L.A. Koreatown, 2016

Alfredo Aguilar

For C.B.

I came to visit months after your move

Then slept on the floor of your apartment

Beside a stack of books. In the morning I was up early,

Made coffee as quietly as I could. Windows stood open

Letting in a warm breeze—It was summer—

Sunlight poured in from everywhere.

Across the street someone was practicing the trumpet—

Silvery notes sailed in and invited me

To tap my feet.

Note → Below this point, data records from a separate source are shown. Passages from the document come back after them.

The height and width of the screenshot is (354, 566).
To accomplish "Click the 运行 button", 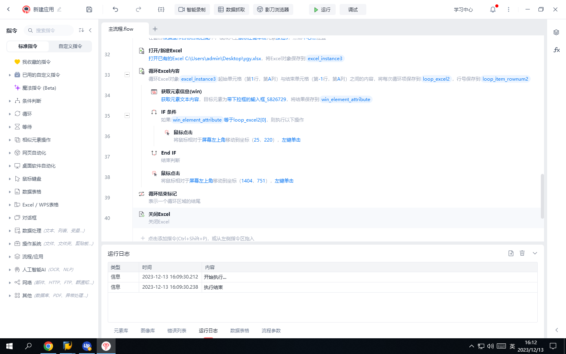I will coord(322,9).
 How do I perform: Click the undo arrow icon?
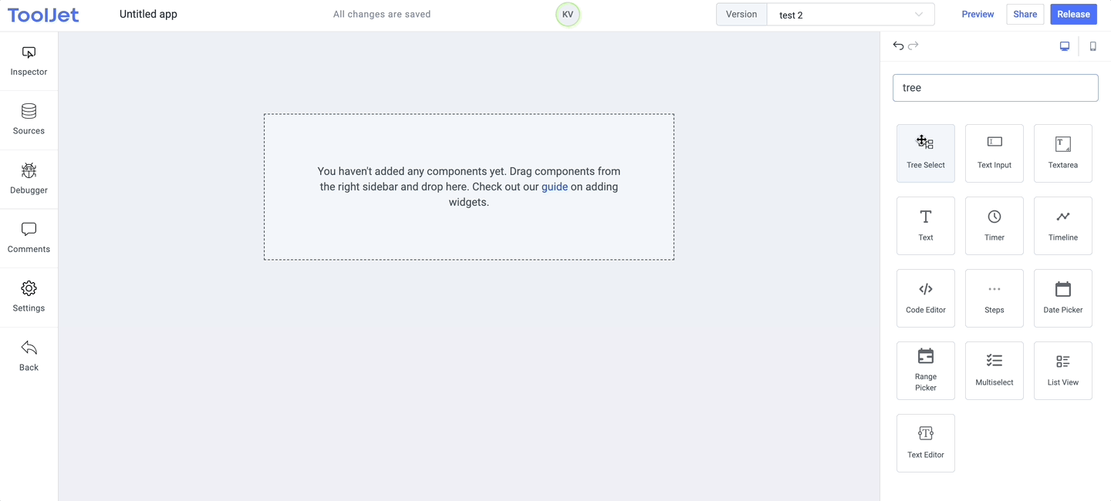898,46
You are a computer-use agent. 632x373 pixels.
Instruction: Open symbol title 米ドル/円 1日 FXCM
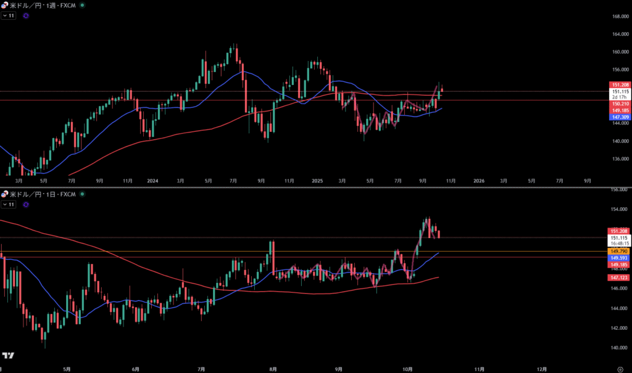[x=43, y=194]
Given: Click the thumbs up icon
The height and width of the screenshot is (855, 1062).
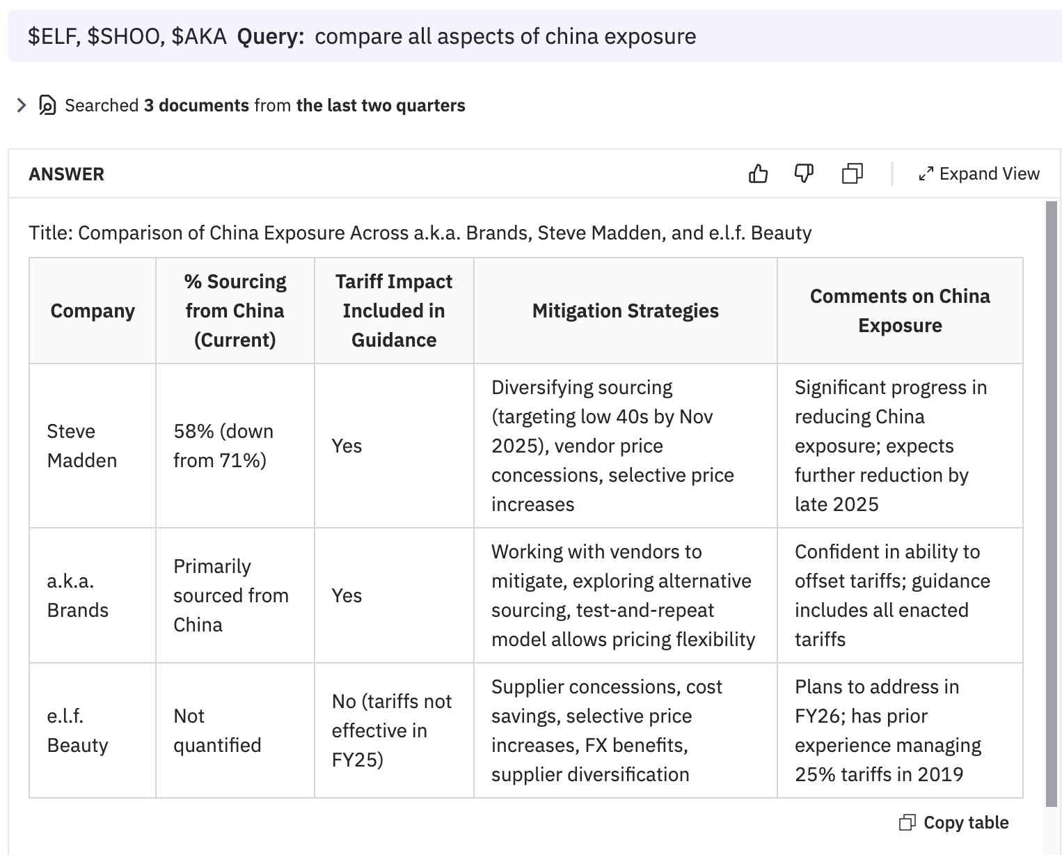Looking at the screenshot, I should pos(758,173).
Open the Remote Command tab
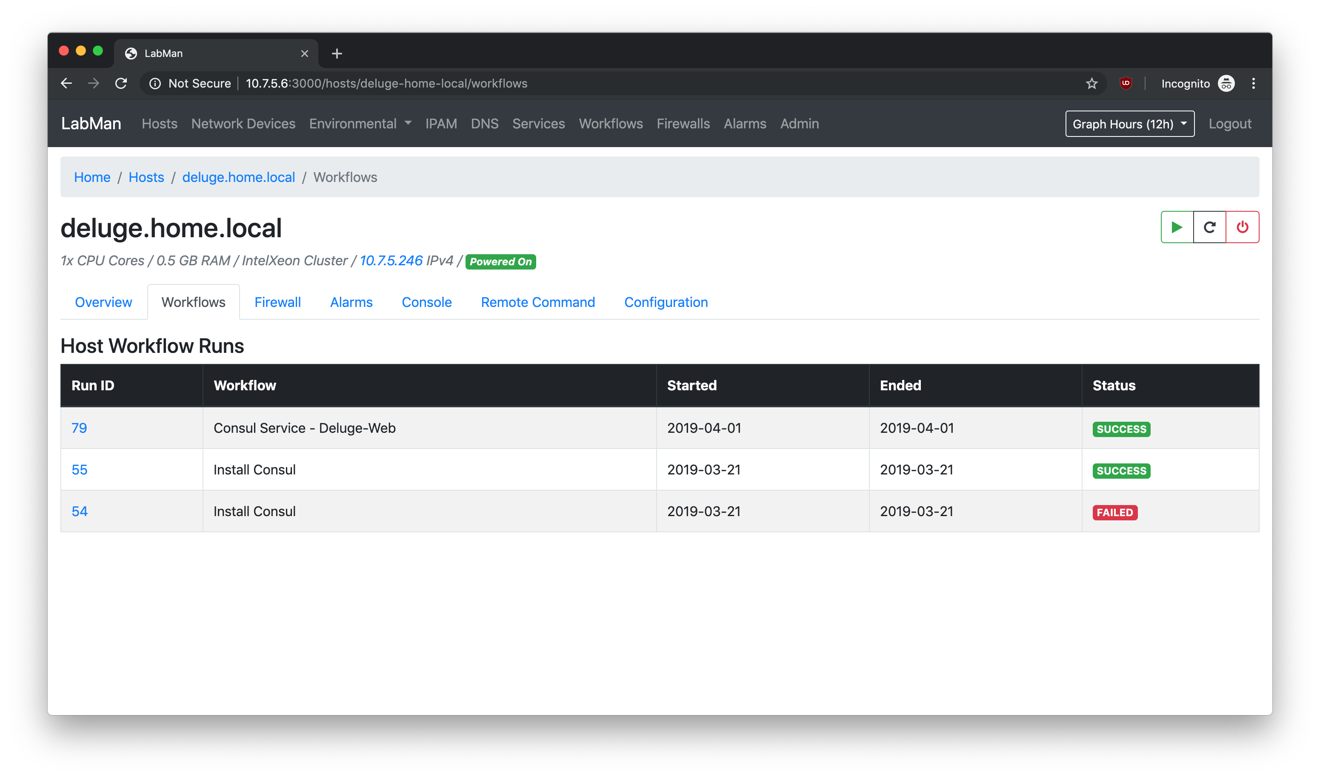Screen dimensions: 1320x778 538,302
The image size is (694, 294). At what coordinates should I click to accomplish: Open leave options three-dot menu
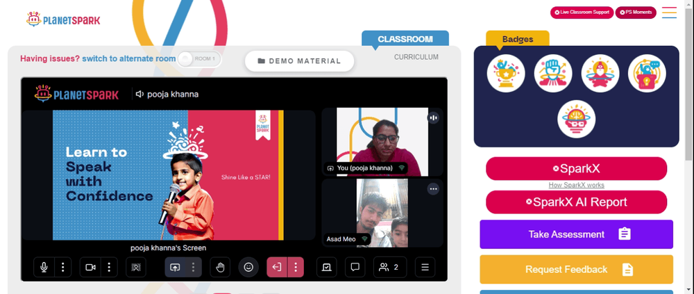(x=296, y=268)
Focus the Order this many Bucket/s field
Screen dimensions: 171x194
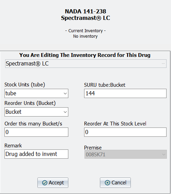tap(36, 132)
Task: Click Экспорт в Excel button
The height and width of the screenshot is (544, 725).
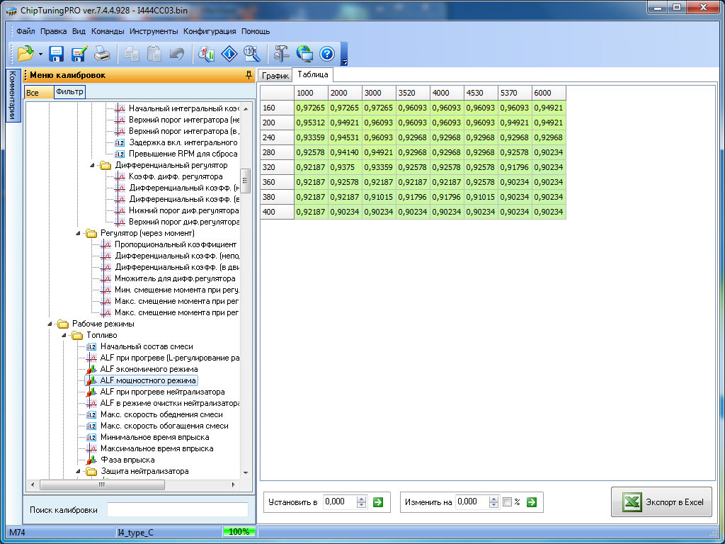Action: point(662,502)
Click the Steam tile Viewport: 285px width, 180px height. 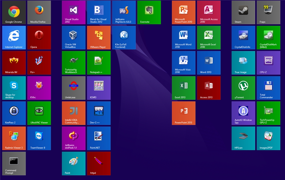point(243,12)
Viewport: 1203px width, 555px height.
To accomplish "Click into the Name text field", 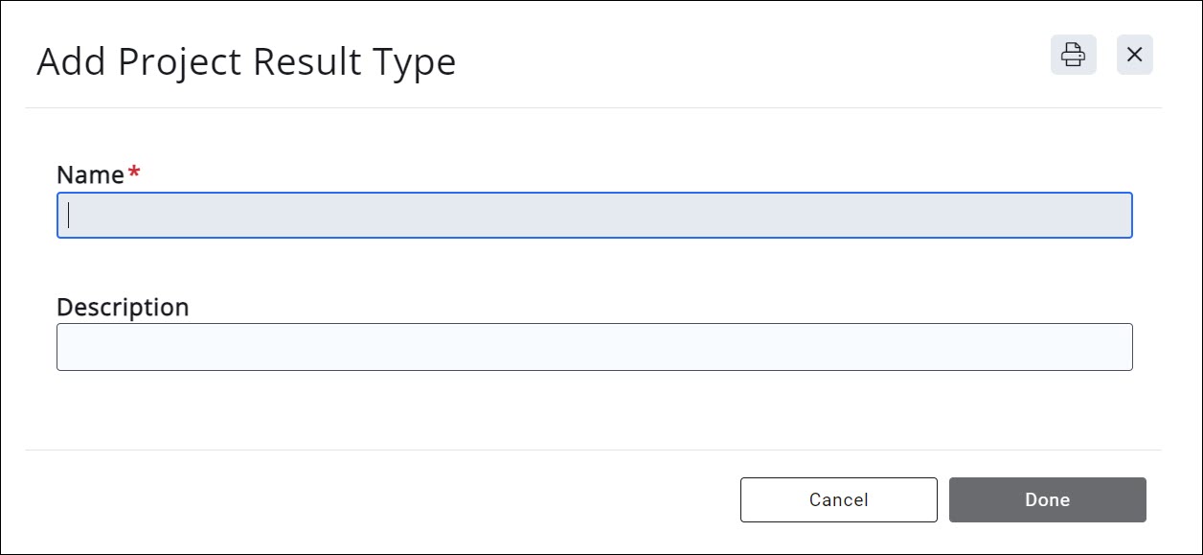I will click(594, 216).
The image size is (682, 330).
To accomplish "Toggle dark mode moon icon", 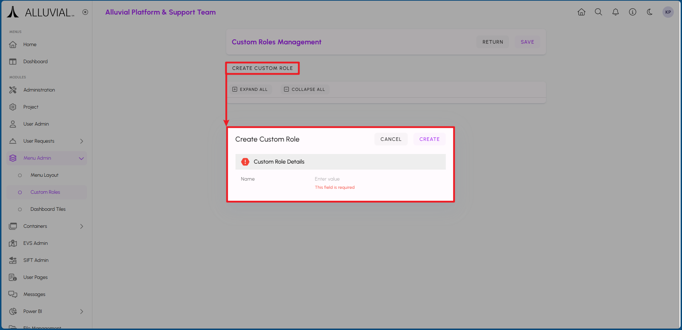I will (x=650, y=12).
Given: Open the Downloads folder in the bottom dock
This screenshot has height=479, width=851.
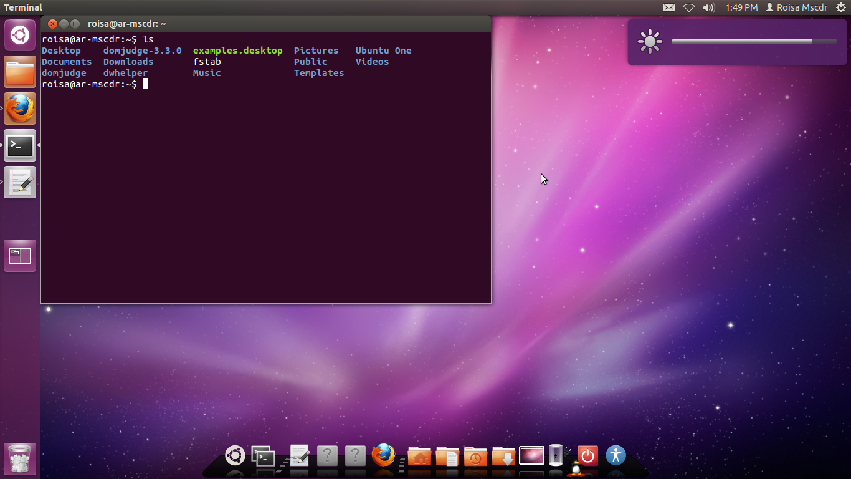Looking at the screenshot, I should click(503, 457).
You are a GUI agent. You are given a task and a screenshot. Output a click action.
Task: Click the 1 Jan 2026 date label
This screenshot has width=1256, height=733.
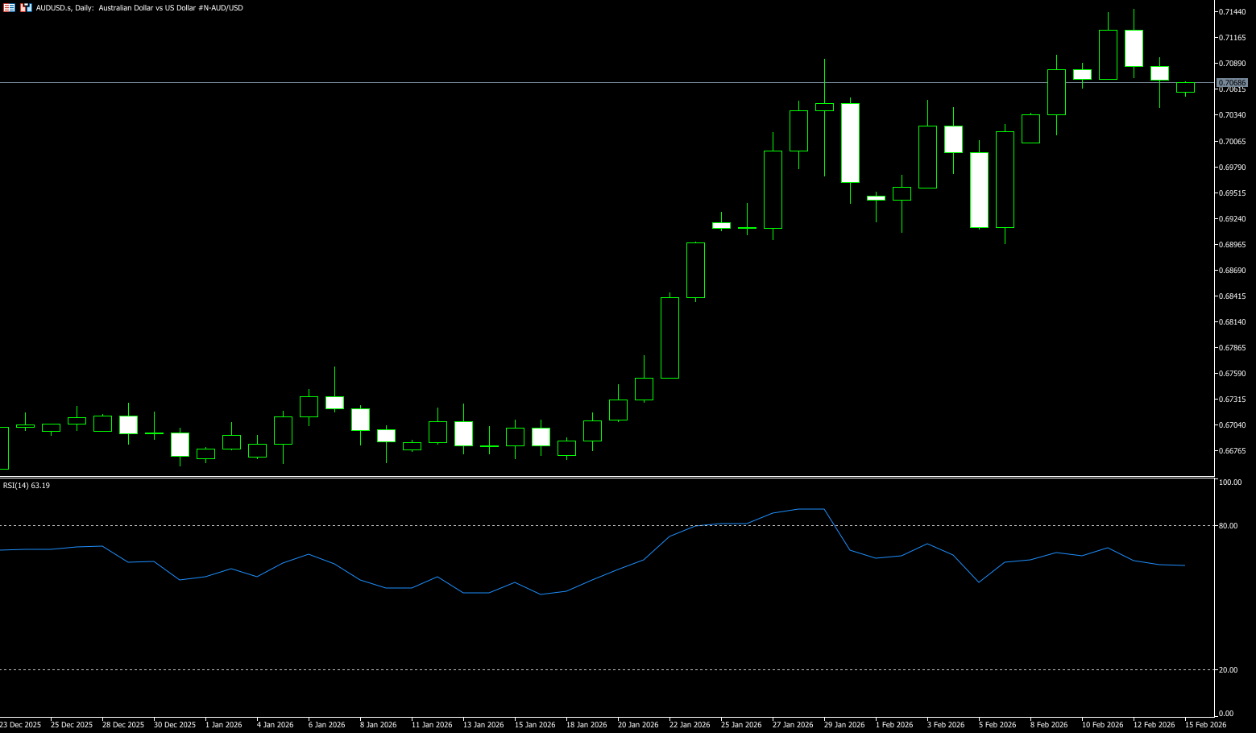[224, 725]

Later, we sat on the fire escape

Looking out into the city, the bright sky, talking,

About what I can’t recall—

It feels less and less like that matters now—

What I remember is how we confided in each other.

At an intersection on our way to a reading,

At the far end of a boulevard

Stood the only mountain I’d seen since arriving to the city.

At once I felt unmoored, as though I’d been adrift for weeks

Without any marker that could tell me where I was

On this earth or in this life—And I wept.

Here was the sound our solitude made

As we linked arms with one another:

Windows opening, tenderness, laughter.

Here was the stage where we offered

Our words to a room full of strangers.

We reached toward an audience wishing for many things—

Though at the time we would’ve been reluctant to admit it—:

Acclaim, approval, but perhaps mostly just to feel,

If only for a moment, less alone. The audience applauded,

And even now it isn’t always clear to me

Whether they applauded our art or our sorrow.

We were certain we knew what a poem was.

We were that young.

Alfredo Aguilar is the author of On This Side of the Desert. Originally from North County San Diego, he now resides in Central Texas, where he is a fellow at the Michener Center for Writers.